Deep learning

Our goal is to determine the computational and statistical principles responsible for brain function. We seek to understand the role played by different memory and information flow mechanisms.
In simple terms for most chocolate loving fans out there, if you think of the brain as a chocolate cake (something that has very complex smell, taste, texture, but it's just hard to describe in its glorious splendour), what we are trying to do is describe the chocolate cake in terms of a set of ingredients, cooking steps and perhaps a few images. The recipe with pictures is what we refer to as an algorithmic (i.e. recipe) explanation of the chocolate cake. While chocolate cakes are complex and varied, the ingredients and steps to make them tend to be few and common to all of them. There is a bit more to the story, because contrary to what some would endorse, brains are a bit more complex than cakes.
One sound way to understand how the brains of different creatures work, is to build artificial brains that make it possible for us to carry out controlled experiments. By performing experiments, we have a great opportunity to unveil theories of how the brain works. The brains that we build also make predictions that can be verified by neuroscientists or by means of performance on data (e.g. ability to recognize speech, objects, language, etc.).
In our quest to build machines capable of different brain functions, such as image and speech understanding, we have discovered that it is of paramount importance to understand how data in the world shapes the brain. Models that are learned from data are the best at many tasks such as image understanding (e.g., knowing where faces occur in images, recognizing road features in self-driving cars) and speech recognition.
Deep learning models are winning many prediction competitions and are state-of-the-art in image several recognition tasks and speech recognition. Much of the story of deep learning can be told starting with the neuroscience discoveries of Hubel and Wiesel. However, it is also a story of understanding function composition, invariance via nested transformations and lots of data, the statistics of natural signals and why big data sets are needed to capture these, nonparametrics, regularisation, randomisation, max margin training, mapping hard problems in discrete spaces to simpler problems in spaces with smooth embeddings, transfer and multitask learning by sharing embeddings, connections between autocoders-sparse coding-ICA-Ising models-manifold learning; incidentally, the unsupervised methods are not bad, despite the fact that we can extract a bit more predictive juice out of convnets. Deep learning is a rich branch of machine learning.

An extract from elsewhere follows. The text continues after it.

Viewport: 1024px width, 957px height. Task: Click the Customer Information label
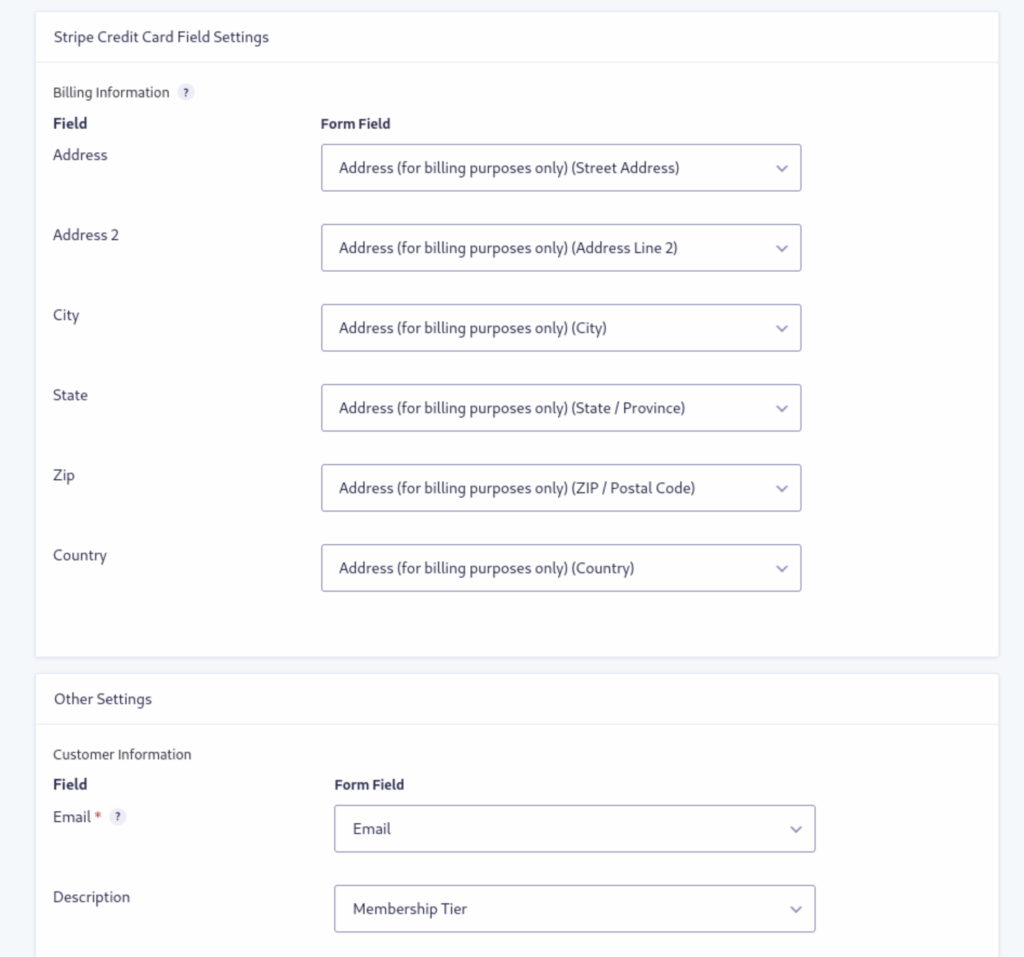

Our work on deep learning covers foundational theoretical work in the fields of mathematical statistics, logic, learning and algorithms. It also covers a wide range of applications, including object recognition, speech recognition, tracking in HD video, decision making with deep features, imitation learning and reinforcement learning, entertainment games, computational linguistics (question answering, semantic parsing, mapping speech to action, translation, summarization, sentiment analysis) and much more. As an illustrative example of what our models can do, the one presented in this paper is able to interactively predict text as a person types a string on the screen.

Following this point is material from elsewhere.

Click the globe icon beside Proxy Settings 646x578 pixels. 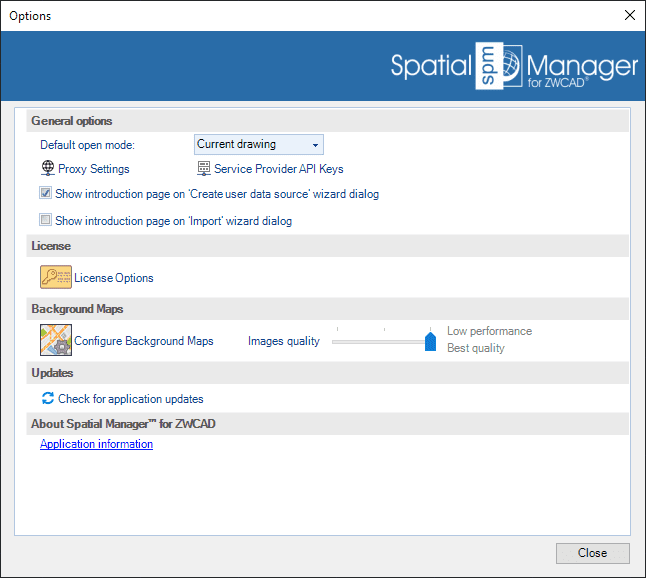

In the examples below, the user typed the text in boldface and the model generated the blue text after the “—” symbol automatically. We trained on the LaTeX source of the (excellent) machine learning book of Kevin P. Murphy.
F — or
            example, consider the form of the exponential family 
Fi — gure~\ref{fig:betaPriorPost}(c) shows what happens as the number of
            heads in the past data. 
Figure o —
            f the data, as follows: \bea\gauss(\mu|\gamma, \lambda(2 \alpha-1)) 
Figure ou — r conclusions
            are a convex combination of the prior mean and the constraints 
Figure out
            Bayesian theory we must. Jo — rdan conjugate
            prior 
Figure out Bayesian theory we must. Jos — h Tenenbaum point of the posterior mean is and mode of the 
Figure out Bayesian theory we must. Josh agrees. Long live P(\vtheta — |\data)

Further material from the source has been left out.